:: Excerpted records ::
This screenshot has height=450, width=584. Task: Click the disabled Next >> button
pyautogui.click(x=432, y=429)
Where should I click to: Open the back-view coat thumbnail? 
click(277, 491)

==

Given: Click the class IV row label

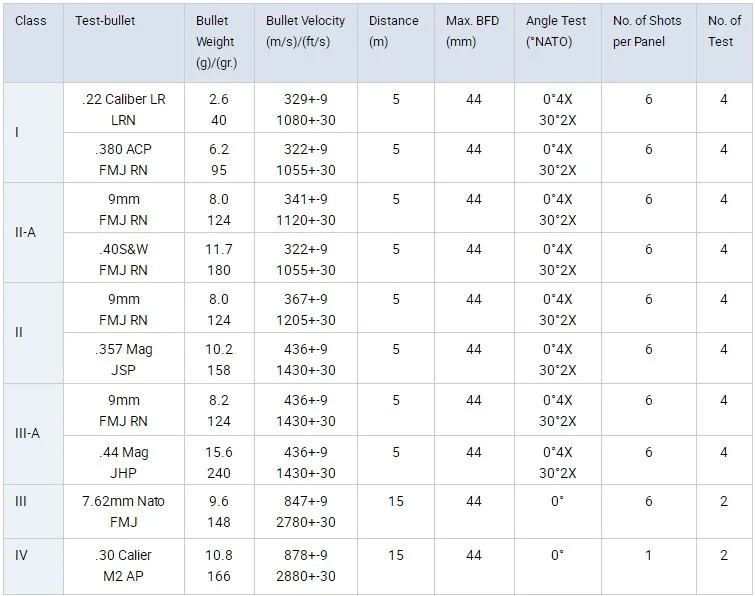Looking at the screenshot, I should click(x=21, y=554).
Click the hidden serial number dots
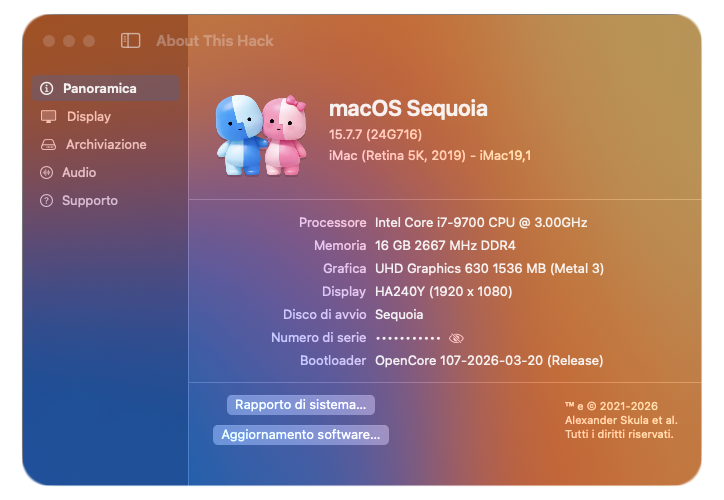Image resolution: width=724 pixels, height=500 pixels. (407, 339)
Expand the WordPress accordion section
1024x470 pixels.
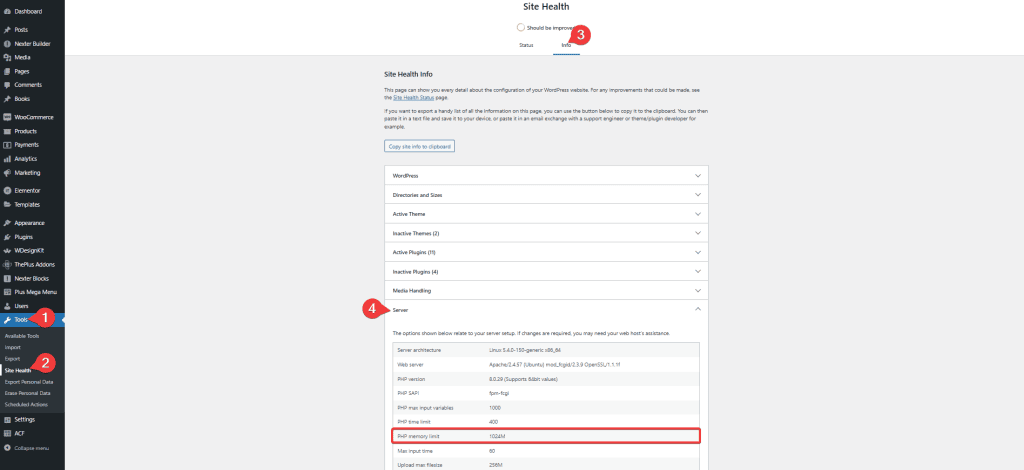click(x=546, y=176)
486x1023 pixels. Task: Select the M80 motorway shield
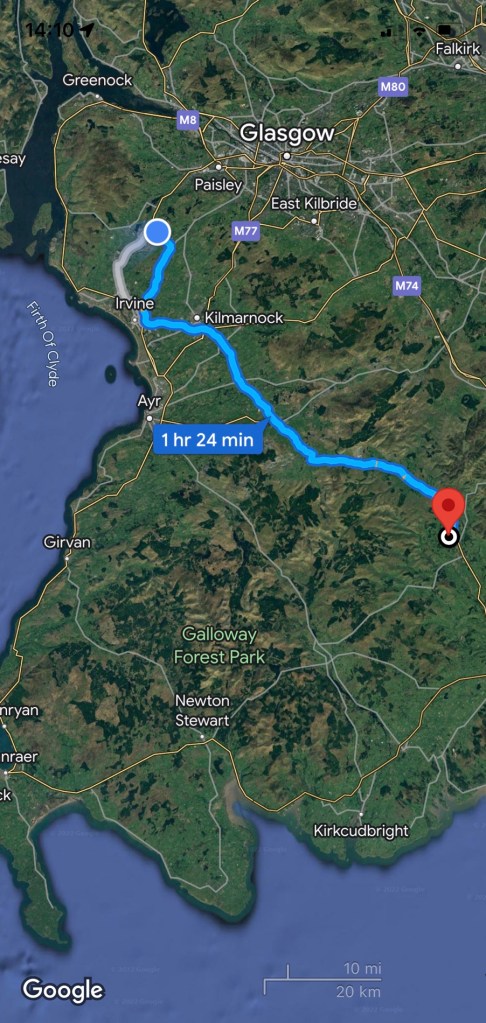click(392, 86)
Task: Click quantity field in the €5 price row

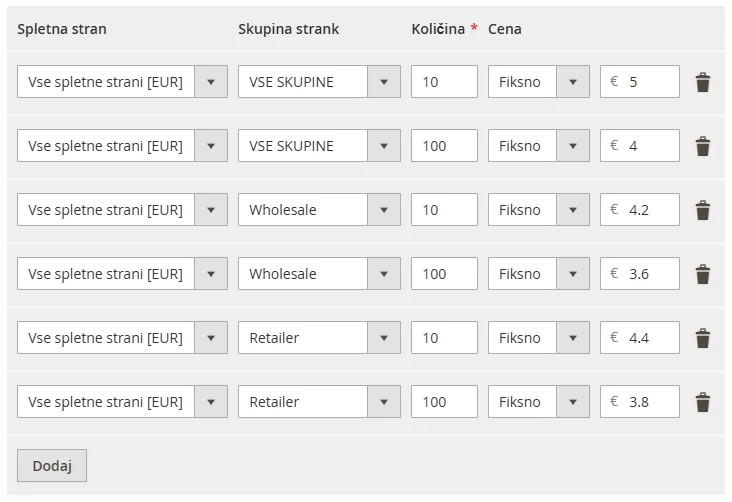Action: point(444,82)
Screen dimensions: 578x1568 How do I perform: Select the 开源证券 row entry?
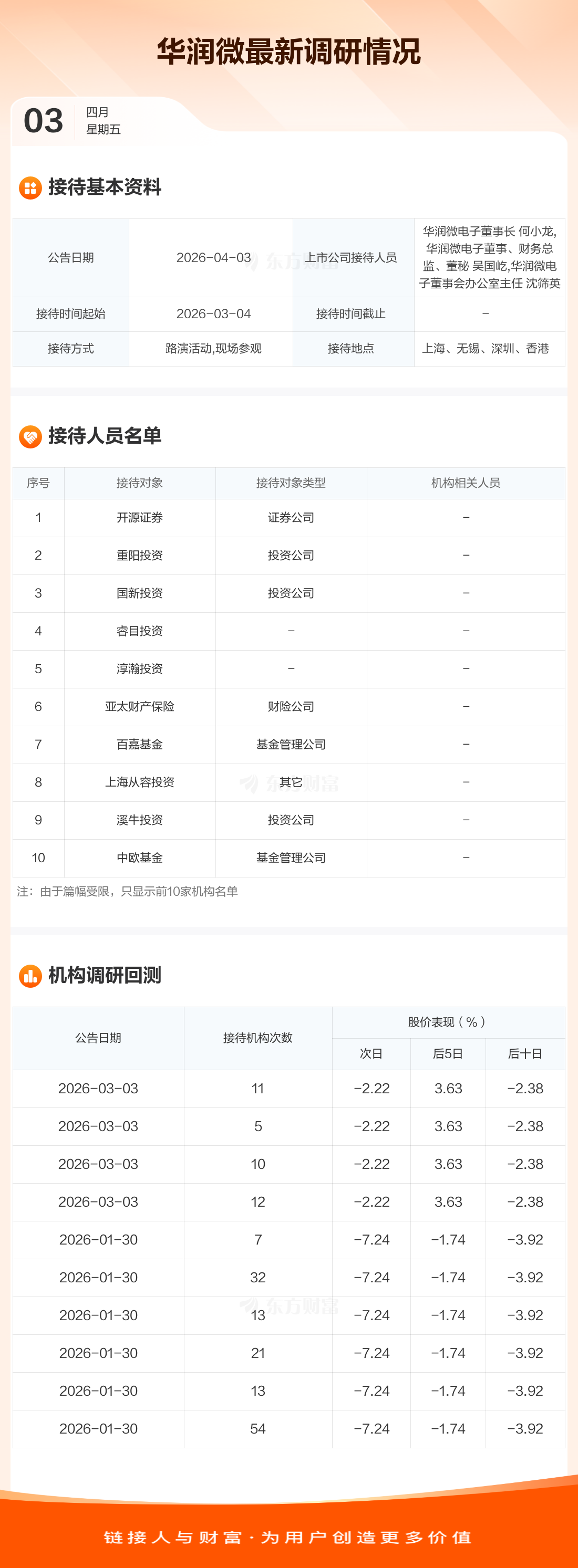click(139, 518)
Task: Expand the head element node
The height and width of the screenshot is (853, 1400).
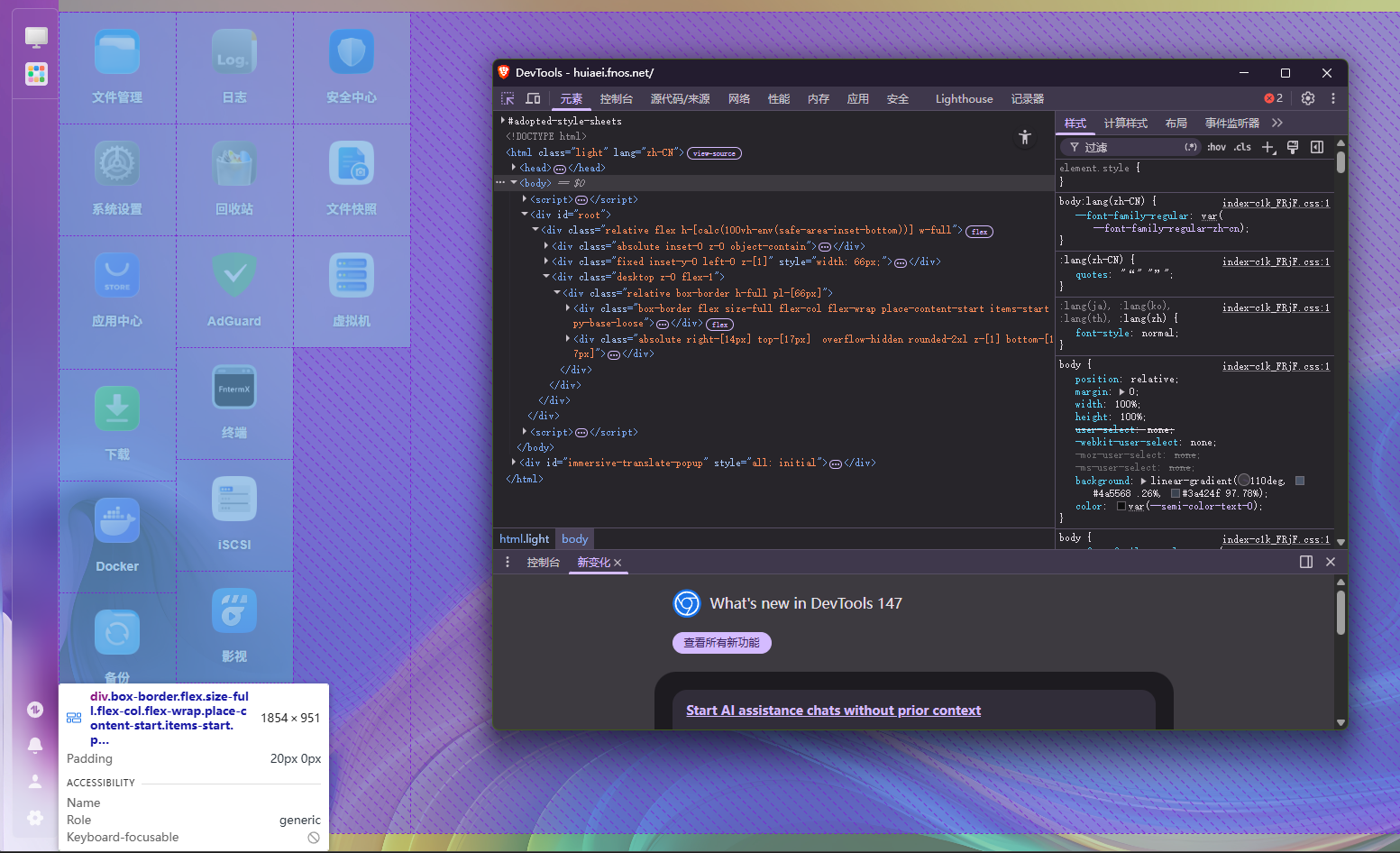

:: Exercise ::
Where a line in the listing above contains "Expand", copy that line.

:: Solution to the problem ::
Expand the WordPress accordion section
Task: Expand the head element node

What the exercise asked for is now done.